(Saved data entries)
start

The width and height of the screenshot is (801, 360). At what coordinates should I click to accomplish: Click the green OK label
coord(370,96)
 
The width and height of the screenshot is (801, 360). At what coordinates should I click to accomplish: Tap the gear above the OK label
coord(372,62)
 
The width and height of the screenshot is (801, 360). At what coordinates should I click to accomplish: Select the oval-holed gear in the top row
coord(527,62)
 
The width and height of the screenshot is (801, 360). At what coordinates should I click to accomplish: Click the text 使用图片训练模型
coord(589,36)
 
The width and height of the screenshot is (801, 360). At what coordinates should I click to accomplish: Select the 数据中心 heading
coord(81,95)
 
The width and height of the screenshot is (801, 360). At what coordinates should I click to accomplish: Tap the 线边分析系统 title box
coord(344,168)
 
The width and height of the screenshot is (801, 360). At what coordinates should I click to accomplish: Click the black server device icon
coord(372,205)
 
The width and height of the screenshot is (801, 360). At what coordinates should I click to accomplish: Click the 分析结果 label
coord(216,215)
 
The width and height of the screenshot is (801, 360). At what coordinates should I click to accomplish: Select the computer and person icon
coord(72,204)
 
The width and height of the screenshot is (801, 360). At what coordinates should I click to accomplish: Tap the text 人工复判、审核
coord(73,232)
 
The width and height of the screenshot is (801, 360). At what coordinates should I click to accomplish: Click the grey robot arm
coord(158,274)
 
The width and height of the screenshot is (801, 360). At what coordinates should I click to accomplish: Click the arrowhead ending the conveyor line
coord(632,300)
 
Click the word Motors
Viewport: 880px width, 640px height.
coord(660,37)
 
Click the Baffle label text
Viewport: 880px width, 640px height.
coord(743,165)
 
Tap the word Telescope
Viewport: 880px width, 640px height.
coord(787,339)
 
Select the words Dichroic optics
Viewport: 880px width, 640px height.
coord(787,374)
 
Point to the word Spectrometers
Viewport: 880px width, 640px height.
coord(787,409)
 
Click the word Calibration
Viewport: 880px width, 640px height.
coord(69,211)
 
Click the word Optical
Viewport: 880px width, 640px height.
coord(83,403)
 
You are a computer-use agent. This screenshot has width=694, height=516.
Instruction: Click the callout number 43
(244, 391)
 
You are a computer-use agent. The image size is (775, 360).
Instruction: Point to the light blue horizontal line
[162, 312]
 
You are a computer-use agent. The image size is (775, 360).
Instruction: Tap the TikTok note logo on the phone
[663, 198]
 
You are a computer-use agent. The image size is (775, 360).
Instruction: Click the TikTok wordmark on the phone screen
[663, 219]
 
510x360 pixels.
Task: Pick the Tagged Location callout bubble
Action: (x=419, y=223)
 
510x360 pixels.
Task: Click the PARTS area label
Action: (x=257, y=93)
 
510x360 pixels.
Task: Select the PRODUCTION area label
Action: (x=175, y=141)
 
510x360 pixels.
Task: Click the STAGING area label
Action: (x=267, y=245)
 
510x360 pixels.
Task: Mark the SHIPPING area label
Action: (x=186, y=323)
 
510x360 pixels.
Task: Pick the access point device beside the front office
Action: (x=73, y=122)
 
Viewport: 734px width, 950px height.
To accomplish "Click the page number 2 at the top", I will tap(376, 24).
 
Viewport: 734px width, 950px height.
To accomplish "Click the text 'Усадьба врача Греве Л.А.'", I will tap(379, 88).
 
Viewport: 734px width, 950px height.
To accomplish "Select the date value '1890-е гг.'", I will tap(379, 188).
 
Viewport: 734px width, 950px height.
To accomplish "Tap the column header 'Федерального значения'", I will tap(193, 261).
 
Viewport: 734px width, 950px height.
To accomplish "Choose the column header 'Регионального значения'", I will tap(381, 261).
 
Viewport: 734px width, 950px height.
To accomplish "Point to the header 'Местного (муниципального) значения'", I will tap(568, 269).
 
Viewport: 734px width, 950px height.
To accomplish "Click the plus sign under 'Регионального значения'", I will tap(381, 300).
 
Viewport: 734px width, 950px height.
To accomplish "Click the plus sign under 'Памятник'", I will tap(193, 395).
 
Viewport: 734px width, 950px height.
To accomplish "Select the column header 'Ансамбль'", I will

end

Task requirements:
Find every line in the items above that contains the word "device", and copy each of those lines. Case counts.

Answer below:
The width and height of the screenshot is (801, 360). At what coordinates should I click to accomplish: Click the black server device icon
Task: Pick the access point device beside the front office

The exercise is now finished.